### Excerpt:
┏━━
DENVER (AP) - A Cub Scout was kicked out of his den after he questioned a Colorado state lawmaker about her position on gun control and previous comments she made about African-Americans' health and eating fried chicken.
It was the latest political flashpoint for the Boy Scouts after President Donald Trump used his speech at the organization's national jamboree in July to rail against "fake news" and former President Barack Obama and boast about beating Hillary Clinton.
Eleven-year-old Ames Mayfield posed the questions at an Oct. 9 event in Broomfield, between Denver and Boulder. Cub Scouts had been told to come prepared to talk to Republican state Sen. Vicki Marble about issues important to them.
Ames' mother, Lori Mayfield, said a local scout leader later told her that the topic of gun control was inappropriate because of its political nature and that the boy's questions were disrespectful.
The Boy Scouts, which includes the Cub Scouts, refused to comment on why the boy was asked to leave but say he will remain in scouting after finding a new group.
"The Boy Scouts of America is a wholly nonpartisan organization and does not promote any one political position, candidate or philosophy," the organization said Friday in a statement.
Cub Scouts is for children in the first through fifth grades. They meet in groups of children from the same grade called "dens," which are part of larger "packs."
Ames was only kicked out of his den, not the larger pack. Since the other available den met while he attends classes, changing to another den within the pack was not an option. He's joining a den in a new pack at his church, his mother said.
The leaders of the group that kicked Ames out did not return phone messages and emails left by The Associated Press.
In online videos recorded by Lori Mayfield, the scouts asked questions about why people wanted to vote for Obama just because he was black and about Trump's proposed wall along the U.S.-Mexico border. It was unclear which scouts asked the questions. Mayfield blurred the identities of all the children except for that of her son.
In the video showing Ames asking about gun control, he read from a printed sheet, telling the lawmaker that he was shocked that she sponsored a bill that allowed domestic violence offenders to own guns. He also rattled off a list of survey statistics about Americans' views on the issue and spoke about the trouble Las Vegas shooting victims would have paying their bills.
"There is something wrong in our country where Republicans believe it's a right to own a gun but a privilege to have health care. None of that makes sense to me," he said.
┗━━
### Exercise tasks:
• A. Repeat the stretch of the Cub Scout article from "The Boy Scouts, which" through "a new group.".
• B. Pick up the Cub Scout article after its last sentence and continue it.
The lines that follow come from a different source than the article.

### Data shown:
┏━━
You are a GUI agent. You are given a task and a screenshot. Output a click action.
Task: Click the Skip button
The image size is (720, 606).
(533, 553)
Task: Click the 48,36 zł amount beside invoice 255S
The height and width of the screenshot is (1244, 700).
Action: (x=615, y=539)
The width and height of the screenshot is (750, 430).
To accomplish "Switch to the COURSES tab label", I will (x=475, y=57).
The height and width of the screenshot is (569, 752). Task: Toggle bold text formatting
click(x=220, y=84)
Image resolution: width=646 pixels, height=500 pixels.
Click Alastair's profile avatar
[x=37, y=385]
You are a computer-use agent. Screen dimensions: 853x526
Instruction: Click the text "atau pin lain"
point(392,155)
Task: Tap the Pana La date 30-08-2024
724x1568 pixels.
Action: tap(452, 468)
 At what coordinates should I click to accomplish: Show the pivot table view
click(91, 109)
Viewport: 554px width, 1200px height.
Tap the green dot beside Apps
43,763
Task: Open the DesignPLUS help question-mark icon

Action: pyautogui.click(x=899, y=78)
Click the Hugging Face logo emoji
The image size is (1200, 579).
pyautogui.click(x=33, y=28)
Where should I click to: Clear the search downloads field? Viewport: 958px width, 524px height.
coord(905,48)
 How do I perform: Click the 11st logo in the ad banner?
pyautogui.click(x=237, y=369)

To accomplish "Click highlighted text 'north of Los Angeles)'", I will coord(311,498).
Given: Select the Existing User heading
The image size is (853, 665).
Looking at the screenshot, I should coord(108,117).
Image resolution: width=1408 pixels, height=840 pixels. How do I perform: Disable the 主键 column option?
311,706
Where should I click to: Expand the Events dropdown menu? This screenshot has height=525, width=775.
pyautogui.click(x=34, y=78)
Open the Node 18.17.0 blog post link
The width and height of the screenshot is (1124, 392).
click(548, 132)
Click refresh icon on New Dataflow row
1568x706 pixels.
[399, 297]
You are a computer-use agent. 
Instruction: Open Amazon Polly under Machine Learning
┗━━
### Answers below:
• A.
The Boy Scouts, which includes the Cub Scouts, refused to comment on why the boy was asked to leave but say he will remain in scouting after finding a new group.

• B.
After nearly 2½ minutes, an adult is heard cutting him off, remarking on his thorough question. Marble responds by talking about the need for "crime control" instead and saying that the Vegas shooting and the 2012 Aurora theater shooting both happened in "gun-free zones."
Marble drew national attention in 2013 after she seemed to draw a link between the health of black people and eating fried chicken and barbecue in comments made during a legislative committee hearing. The head of the state Republican Party and others criticized her words.
She then issued a statement saying she was saddened that her comments were interpreted as disparaging.
During the scout meeting, Ames told Marble that he was "astonished that you blamed black people" for their health problems.
She replied, "I didn't. That was made up by the media. So you want to believe it, you believe it, but that's not how it went down."
Marble went on to say Americans enjoy multicultural food but cautioned that people also need to consider whether they are predisposed to any diseases because of their genetic makeup.
In a statement Friday, Marble said she did not know about Ames' dismissal until she read about it. She said she did not blame him because she thought there was an "element of manipulation involved" by his mother.
Mayfield denies that. She said she and her son, whom she said is gifted and likes to watch the news, researched Marble together, and she typed up his questions using his words. The mother questioned why the Scouts would chose to invite such a controversial lawmaker to speak.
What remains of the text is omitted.